→ **SUPPLIED RECORDS**
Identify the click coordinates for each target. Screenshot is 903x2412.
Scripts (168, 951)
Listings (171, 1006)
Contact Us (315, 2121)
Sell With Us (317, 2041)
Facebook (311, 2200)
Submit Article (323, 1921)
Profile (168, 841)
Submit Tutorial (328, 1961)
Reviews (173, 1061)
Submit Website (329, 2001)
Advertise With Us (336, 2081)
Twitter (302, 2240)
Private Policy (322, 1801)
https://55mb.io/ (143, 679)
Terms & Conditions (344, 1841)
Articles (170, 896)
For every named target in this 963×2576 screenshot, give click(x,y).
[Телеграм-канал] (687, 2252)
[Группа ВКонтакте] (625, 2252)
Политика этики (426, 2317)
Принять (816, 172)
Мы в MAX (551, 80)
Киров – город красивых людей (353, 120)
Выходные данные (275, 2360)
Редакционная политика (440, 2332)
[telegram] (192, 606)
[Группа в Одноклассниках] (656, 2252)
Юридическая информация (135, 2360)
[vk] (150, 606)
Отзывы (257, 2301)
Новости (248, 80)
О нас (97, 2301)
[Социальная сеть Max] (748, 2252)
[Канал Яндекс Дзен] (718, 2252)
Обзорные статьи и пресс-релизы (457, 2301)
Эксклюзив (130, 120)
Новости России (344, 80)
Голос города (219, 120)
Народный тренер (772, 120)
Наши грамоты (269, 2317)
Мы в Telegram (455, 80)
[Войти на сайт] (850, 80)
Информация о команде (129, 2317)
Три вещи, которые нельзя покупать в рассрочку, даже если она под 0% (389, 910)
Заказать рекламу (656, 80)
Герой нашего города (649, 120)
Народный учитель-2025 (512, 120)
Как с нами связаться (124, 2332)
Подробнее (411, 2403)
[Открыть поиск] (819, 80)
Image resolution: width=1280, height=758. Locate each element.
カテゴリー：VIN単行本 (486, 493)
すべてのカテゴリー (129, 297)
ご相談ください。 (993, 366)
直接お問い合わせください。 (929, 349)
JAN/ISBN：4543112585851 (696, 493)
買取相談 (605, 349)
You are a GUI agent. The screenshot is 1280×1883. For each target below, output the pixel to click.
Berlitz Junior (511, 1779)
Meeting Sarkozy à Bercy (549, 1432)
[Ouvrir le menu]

→ **SHORT EXERCISE**
Pull out the data lines word for word, from the line with "Наши грамоты (269, 2317)" through the final line of the data, both ends included.

→ **ANSWER TO THE EXERCISE**
Наши грамоты (269, 2317)
Мы в Telegram (455, 80)
[Войти на сайт] (850, 80)
Информация о команде (129, 2317)
Три вещи, которые нельзя покупать в рассрочку, даже если она под 0% (389, 910)
Заказать рекламу (656, 80)
Герой нашего города (649, 120)
Народный учитель-2025 (512, 120)
Как с нами связаться (124, 2332)
Подробнее (411, 2403)
[Открыть поиск] (819, 80)
Image resolution: width=1280, height=758. Locate each element.
カテゴリー：VIN単行本 (486, 493)
すべてのカテゴリー (129, 297)
ご相談ください。 (993, 366)
直接お問い合わせください。 (929, 349)
JAN/ISBN：4543112585851 (696, 493)
買取相談 (605, 349)
You are a GUI agent. The screenshot is 1280×1883. For each target below, output the pixel to click.
Berlitz Junior (511, 1779)
Meeting Sarkozy à Bercy (549, 1432)
[Ouvrir le menu]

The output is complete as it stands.